Is there a convenient and compact notation for writing the product $$A$$, below, in a compact way?

$$A=k(k+1)(k+2)\cdots(k+n)$$ i.e. a product of $$n$$ consecutive integers starting from $$k$$.

This arises from some diagonals of Pascal's triangle.

• en.wikipedia.org/wiki/Falling_and_rising_factorials Commented Sep 5, 2019 at 21:18
• Please don't write "Solved" in your title like you did. Instead, you should answer your question yourself (or let Wojowu do it), or delete the question if you don't think it will be useful to anyone. Commented Sep 5, 2019 at 22:05
• Hmmm it's interesting that there are two close votes for lack of context, yet I don't see how much more context you could have for a question simply asking for notation. Commented Sep 5, 2019 at 23:31
• I refrained from accepting an answer because they both seemed equally good. I've now accepted one for the sake of marking the question as closed.
– mjc
Commented Sep 6, 2019 at 0:42
• @GerryMyerson There were no answers when I posted that comment. Commented Sep 6, 2019 at 7:37

As Wojowu mentions, this is the rising factorial, defined by:

$$k^{(n)}=k(k+1)(k+2)\cdots(k+n-1)$$

Using product notation you could also write:

$$\prod_{i=0}^{n-1}(k+i)=k(k+1)(k+2)\cdots(k+n-1)$$

And in terms of the factorial:

$$\frac{(k+n-1)!}{(k-1)!}=k(k+1)(k+2)\cdots(k+n-1)$$

In Concrete Mathematics, by Graham, Knuth, and Patashnik, the notation used for "rising powers" is $$m^{\overline{n}}$$ meaning $$m(m+1)\cdots (m+n-1)$$ with $$n$$ terms being multiplied.

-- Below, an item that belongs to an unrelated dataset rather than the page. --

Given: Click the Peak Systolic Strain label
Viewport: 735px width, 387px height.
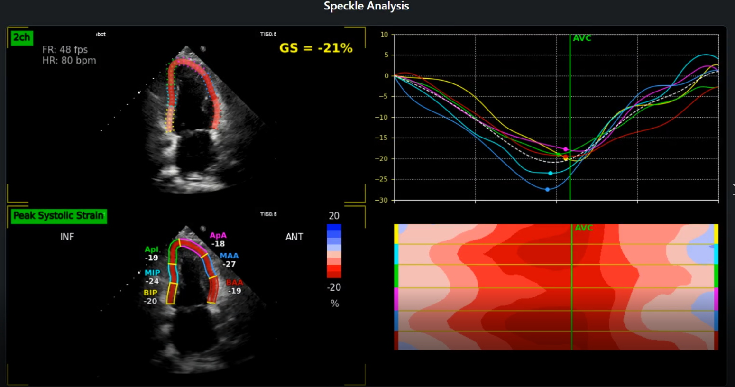Looking at the screenshot, I should pyautogui.click(x=59, y=216).
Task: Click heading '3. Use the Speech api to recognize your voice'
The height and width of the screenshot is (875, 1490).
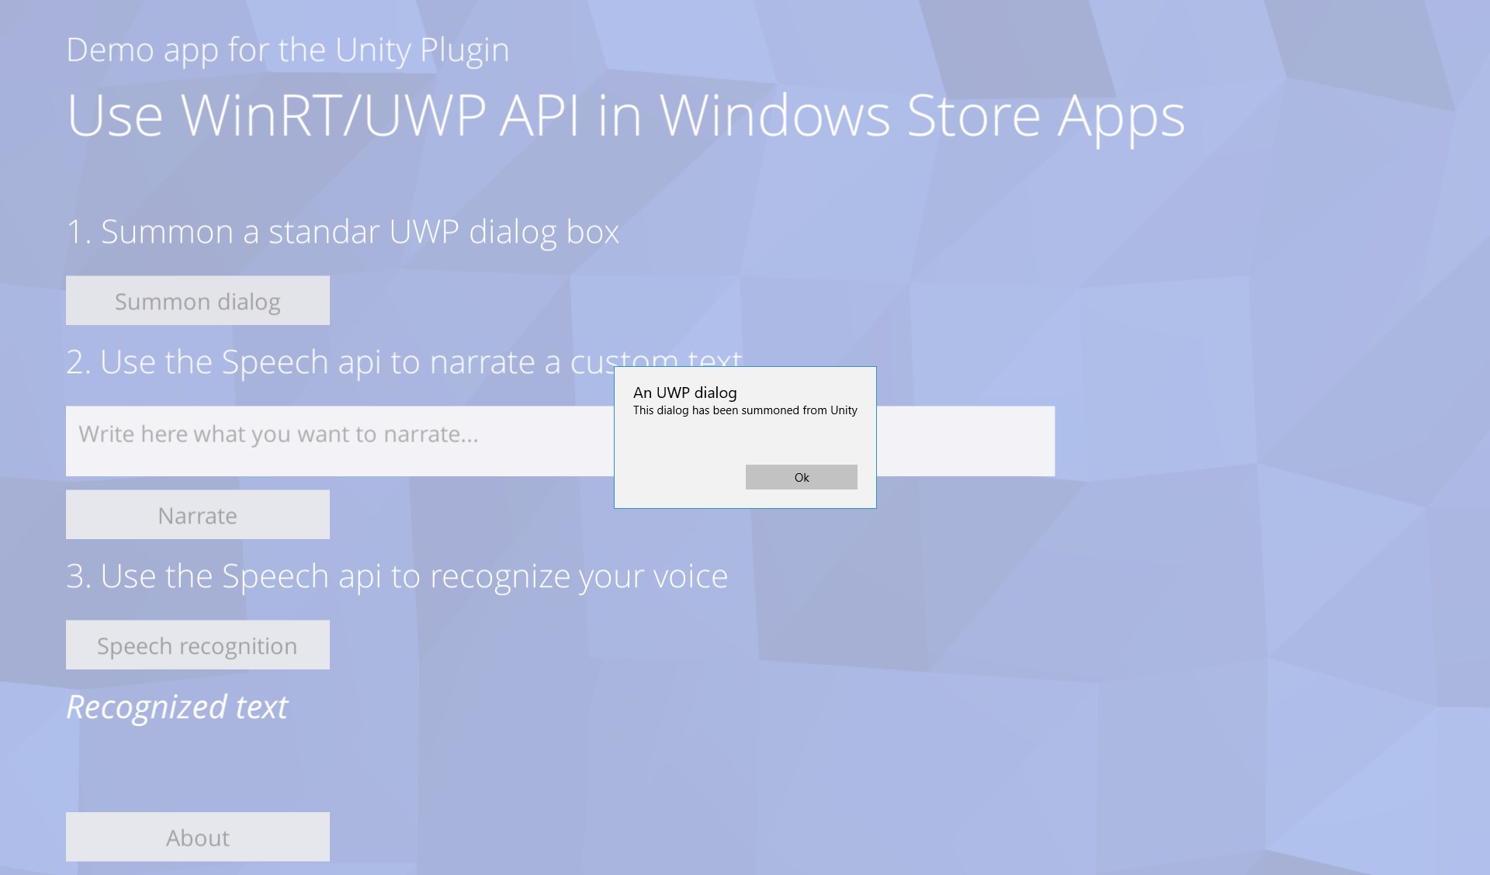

Many other authors do use the $$m^{(n)}$$ notation for it, but the advatage of the one listed first is that it nicely unifies with falling powers $$m^{\underline{n}} = m(m-1)(m-2)\cdots(m-n+1)$$

Mathematica uses the name "Pochammer" function, which is valid in that Paochammer did early work involving such products, but IMHO that makes it sound like something arcane and advanced.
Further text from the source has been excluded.